Thursday, December 13, 2012

Pretty Is as Pretty Does.

There is an expression down here in the south that I really like.  I had never heard it before I moved here - but it is so fitting.  It goes something like this:

"Well, I don't want to be ugly, but . . . "
"And then she just got ugly with me . . . "
"You don't have to be ugly."
"He was just ugly about it."

The expression essentially means hateful, mean, judgmental -- take your pick of negative words.  "Being ugly" is not a thing you generally want to be, and I don't just mean that you don't want to look ugly in your physical appearance.

I like this so much, because it is just what we become when we are arrogant or spiteful:  ugly.  I am finding this in myself a lot of late.  I've been judgmental, careless in my words and thoughts, and especially careless in my liberal use of the freedom to express my negative opinions.  Of others.  In a word, I've been ugly.

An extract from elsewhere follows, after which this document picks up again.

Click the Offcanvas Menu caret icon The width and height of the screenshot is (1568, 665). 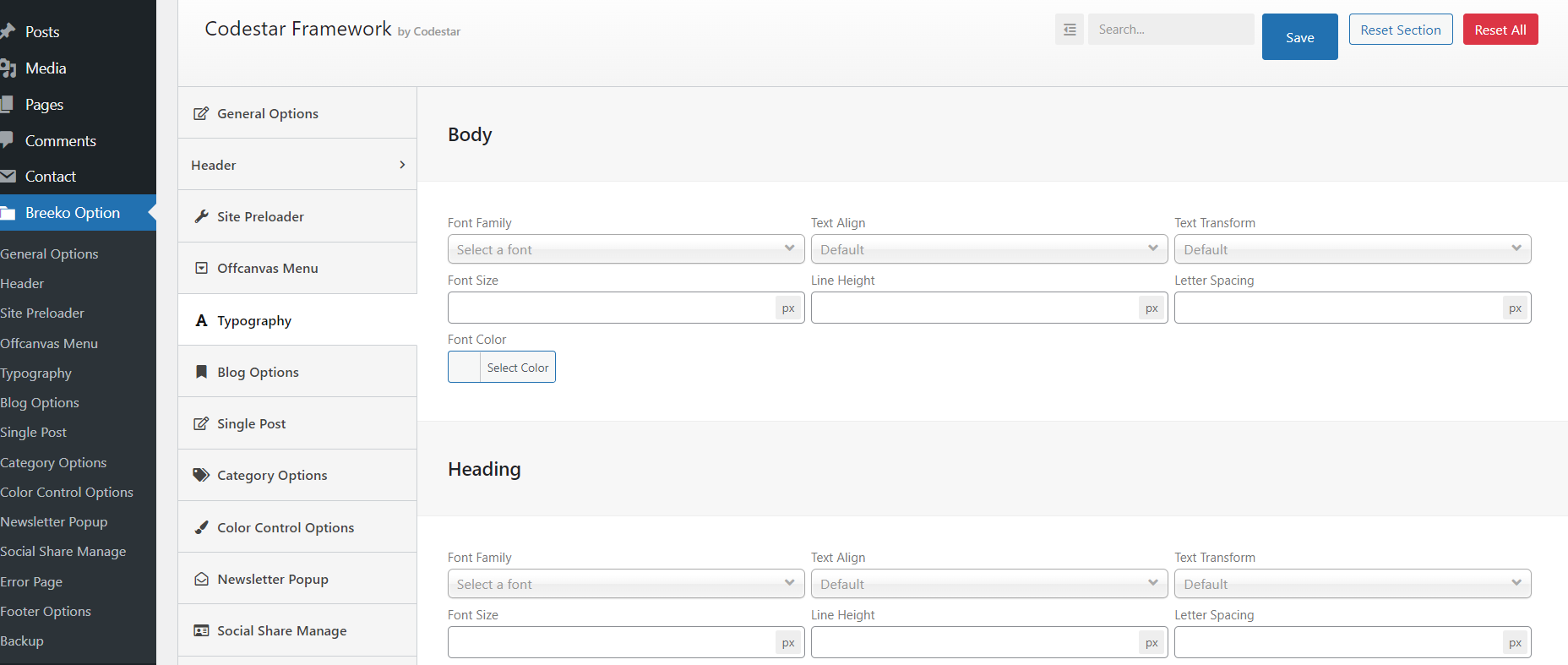201,268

Ask any of my family members and they will tell you that I have a horrendous self-image.  It stems from childhood, has been made slightly better by therapy, is never going to change that much because of my personality - whatever.  Suffice it to say that while I believe that God did not make me defective or wrong, I don't like myself most of the time.  So it doesn't help when I find myself being "ugly."  I really hate myself when I realise that the sin in my life has been allowed to run rampant, and no amount of makeup or losing weight is going to fix it.  The only fixing this kind of ugly is repentance; a humble admission that I have been wrong.  The cleansing grace of my Savior comes in, and although I wouldn't go right to pretty, at least I'm not ugly anymore.

I've also been wondering lately just what we really do look like.  Not the body - but us, the true selves.  Are we just wisps, or thoughts?  Does God look at us and admire the curve of our joy, or the slant of our generosity?  I've always had great hair (it's my one feature that I really do like about myself).  It feels like a crown that I wear.  Is there some spiritual equivalent of this that God has given each of us?  And what is with this whole idea that the physical body tends to look like the outward appearance of the inward soul?

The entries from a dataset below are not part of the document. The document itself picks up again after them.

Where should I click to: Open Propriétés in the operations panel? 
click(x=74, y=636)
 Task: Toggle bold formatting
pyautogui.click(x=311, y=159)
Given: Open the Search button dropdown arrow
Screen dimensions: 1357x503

I do believe that God is delighted in the good we reflect back to Him, like He's able to see some tiny aspect of Himself in the mirror of us. And the amazing thing is that He is able to overpower the ugly in us like light extinguishes darkness in a room.  It simply cannot exist in His presence.  So when I am looking at Him, I am not ugly.  I am forgiven and loved.

So while it takes hair color and good conditioner to make my "crown" of hair look good, that's really all smoke and mirrors.  It takes my repentance and humility to make the real me beautiful - just like the Saviour whose love changes me daily.  True beauty really is in the eye -- His eye -- of the Beholder.